In parallelo, si sta diffondendo l’uso di indici microclimatici oggettivi come il WBGT (Wet Bulb Globe Temperature) e l’indice di calore, per attivare in modo tempestivo misure di sicurezza e pause programmate a livello aziendale.

Questi strumenti, indicati anche nelle linee guida nazionali e internazionali, permettono una gestione flessibile del rischio, adattata alle condizioni locali e all’intensità dell’attività fisica.

Quali sono gli standard europei e buone prassi internazionali per la gestione del caldo estremo al lavoro?

La guida EU‑OSHAHeat at work – Guidance for workplaces” (2023) rappresenta il primo riferimento armonizzato a livello europeo per la gestione del rischio da stress da caldo e radiazione solare. Si basa su standard tecnico-operativi consolidati (NIOSH, OMS, ILO) e propone soluzioni pratiche facilmente applicabili nei luoghi di lavoro all’aperto e non. I punti chiave della guida sono:

  • Pause frequenti e zone d’ombra: raccomandate pause programmate, con punti di ristoro ombreggiati o ventilati.
  • Idratazione continua: incoraggiamento a bere regolarmente piccole quantità d’acqua (una tazza circa ogni 15–20 minuti).
  • Protezione individuale: uso obbligatorio di DPI come cappelli a tesa ampia, abiti leggeri e occhiali da sole con filtro UV.
  • Formazione specifica: sessioni dedicate ai rischi da caldo, riconoscimento dei segnali di colpo di calore, comportamento da tenere in emergenza.
  • Piani di emergenza e primo soccorso: procedure aziendali, buddy system e risposta immediata in caso di malore.

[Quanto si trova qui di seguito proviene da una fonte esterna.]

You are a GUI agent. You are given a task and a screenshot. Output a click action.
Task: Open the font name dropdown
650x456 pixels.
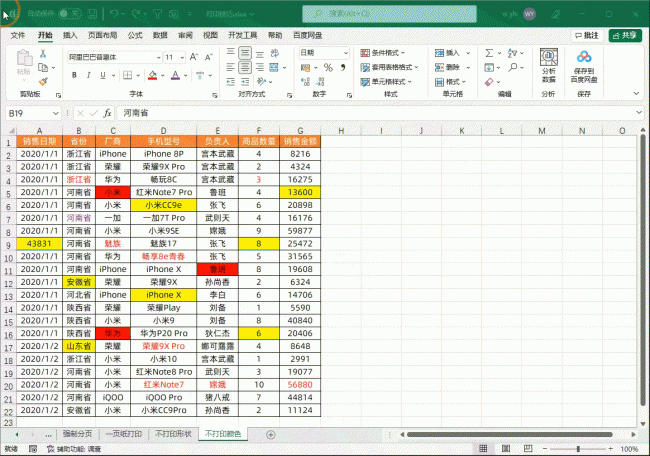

Parallelamente, OMS e ILO sottolineano la necessità di integrare il fenomeno caldo-solare nelle politiche di salute e sicurezza sul lavoro, spingendo su azioni strutturali e diritti dei lavoratori. In particolare ILO, con il rapporto “Heat at work: Implications for safety and health”(luglio 2024) mette in evidenza che oltre 2,4 miliardi di lavoratori sono esposti a caldo eccessivo, con quasi 23 milioni di infortuni e oltre 18.900 decessi ogni anno.

L’obiettivo dichiarato è di inserire la protezione dal caldo nei Sistemi Nazionali di Sicurezza e Salute sul Lavoro e di avviare legislazioni specifiche – indicando la formazione, l’idratazione, le pause e l’acclimatazione come misure di base.

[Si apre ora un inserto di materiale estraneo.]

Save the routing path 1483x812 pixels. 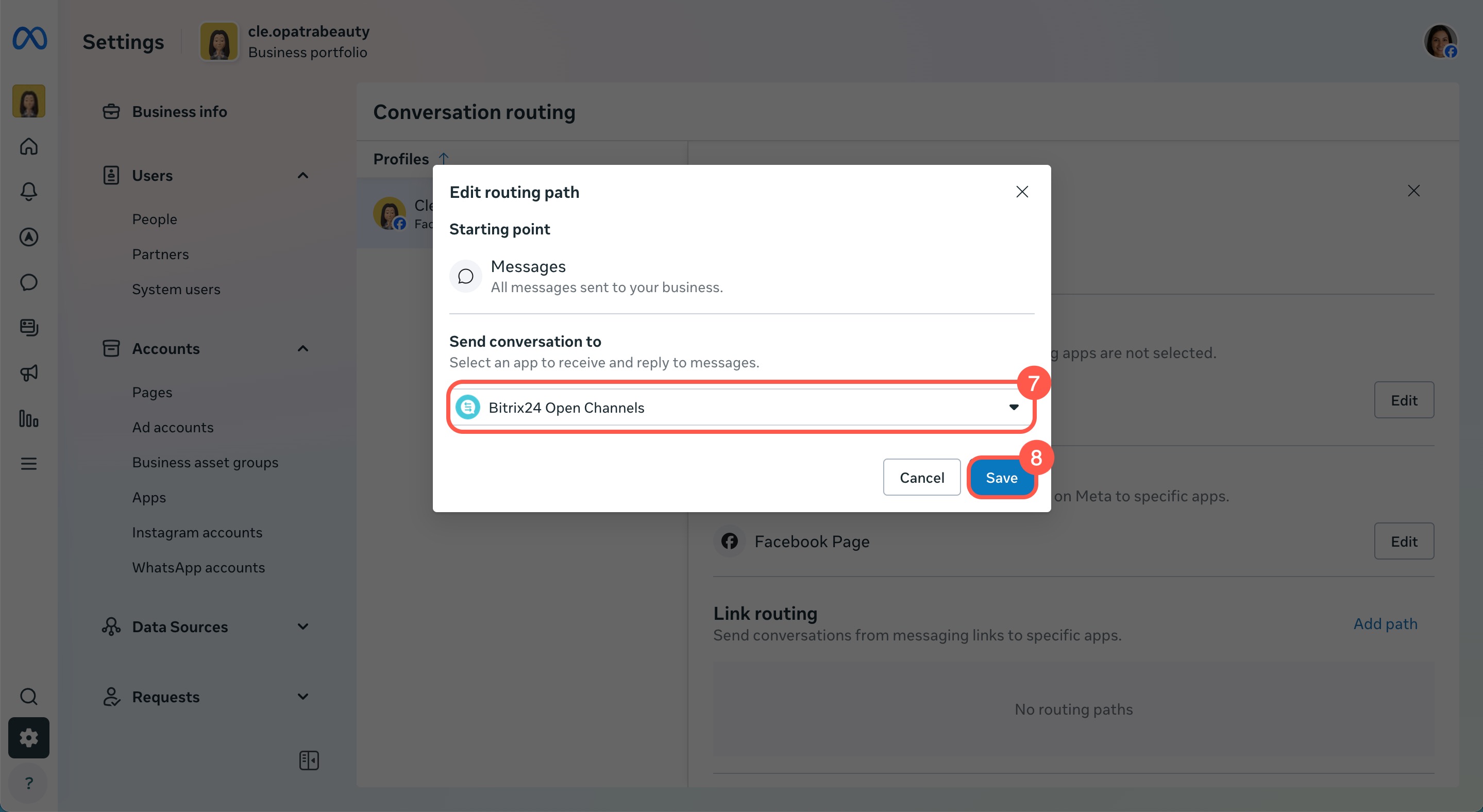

Verso un sistema strutturato di prevenzione: le ondate di calore non sono più un’emergenza eccezionale

Il percorso italiano si è concretizzato a giugno 2025 con le linee di indirizzo approvate dalla Conferenza delle Regioni. Questo documento unifica le misure regionali, rafforza gli obblighi di valutazione del rischio e dettaglia gli interventi per i settori più esposti (edilizia, agricoltura, logistica).

Il trend è chiaro: il rischio caldo non è più un’emergenza eccezionale, ma una variabile strutturale da gestire con competenza e strumenti adeguati.

Le imprese devono quindi aggiornare i propri DVR, implementare piani caldo e formare lavoratori e preposti, adottando un approccio preventivo che protegga salute e produttività, nel rispetto delle nuove indicazioni nazionali e internazionali.